Bitcoin : tensions entre Washington et Pékin sur fond de saisies records et accusations d'ingérence économique
La Chine accuse les États-Unis d'avoir piraté un pool minier pour s'emparer de 127 000 BTC. Ce conflit révèle des enjeux géopolitiques et économiques majeurs.

Sur fond de rivalité stratégique, le Bitcoin s’invite dans le face à face Pékin Washington. Entre saisies records, pistes on chain et soupçons d’ingérence, la crypto vedette sert désormais de terrain d’affrontement économique autant que politique.
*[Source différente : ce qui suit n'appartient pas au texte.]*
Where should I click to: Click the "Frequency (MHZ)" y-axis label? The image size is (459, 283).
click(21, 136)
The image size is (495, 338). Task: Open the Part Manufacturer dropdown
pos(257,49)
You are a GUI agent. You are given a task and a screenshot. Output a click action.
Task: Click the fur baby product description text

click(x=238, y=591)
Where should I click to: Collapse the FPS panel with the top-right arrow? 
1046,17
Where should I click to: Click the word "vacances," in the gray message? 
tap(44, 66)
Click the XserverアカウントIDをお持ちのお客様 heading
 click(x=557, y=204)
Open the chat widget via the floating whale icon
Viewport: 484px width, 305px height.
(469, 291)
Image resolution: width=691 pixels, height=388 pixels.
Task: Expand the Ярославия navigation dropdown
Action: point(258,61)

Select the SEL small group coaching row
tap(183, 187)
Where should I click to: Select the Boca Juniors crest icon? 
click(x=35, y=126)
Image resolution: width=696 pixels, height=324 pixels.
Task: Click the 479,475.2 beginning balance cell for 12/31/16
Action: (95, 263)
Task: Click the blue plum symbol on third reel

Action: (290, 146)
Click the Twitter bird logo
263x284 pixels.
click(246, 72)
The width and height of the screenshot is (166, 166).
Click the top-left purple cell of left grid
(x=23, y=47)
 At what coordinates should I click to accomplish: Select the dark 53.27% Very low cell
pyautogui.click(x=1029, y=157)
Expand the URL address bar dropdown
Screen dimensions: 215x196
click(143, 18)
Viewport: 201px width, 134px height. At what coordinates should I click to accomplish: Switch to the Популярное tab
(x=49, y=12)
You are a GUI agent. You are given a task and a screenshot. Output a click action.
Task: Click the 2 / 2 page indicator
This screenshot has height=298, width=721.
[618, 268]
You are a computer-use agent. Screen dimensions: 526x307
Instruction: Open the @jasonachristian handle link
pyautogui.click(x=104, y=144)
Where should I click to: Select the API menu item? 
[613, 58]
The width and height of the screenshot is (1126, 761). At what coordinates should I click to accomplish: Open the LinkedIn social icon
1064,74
Le 14 octobre 2025, le Department of Justice américain a annoncé la saisie de 127 272 BTC, valorisés plus de 13 milliards de dollars (≈ 12,1 milliards d’euros). Dans la foulée, le CVERC en Chine a accusé Washington d’avoir pris la main dès décembre 2020 sur des fonds issus du pool LuBian. Et ce n’est qu’un début.
127 000 BTC : DoJ, Chine et CVERC face à face
Version américaine : selon le DoJ, ces bitcoins proviennent d’escroqueries de type pig butchering, dites arnaque à la romance, menées par Chen Zhi et le Prince Group au Cambodge, avec des revenus utilisés pour le trafic de drogue, la traite d’êtres humains et le blanchiment d’argent. L’enquête a conduit à la saisie de 25 adresses associées et à la mise sous main de la justice de l’intégralité des actifs, présentés comme produits du crime. L’affaire concerne des victimes aux États-Unis, au Canada, en Australie et en Europe.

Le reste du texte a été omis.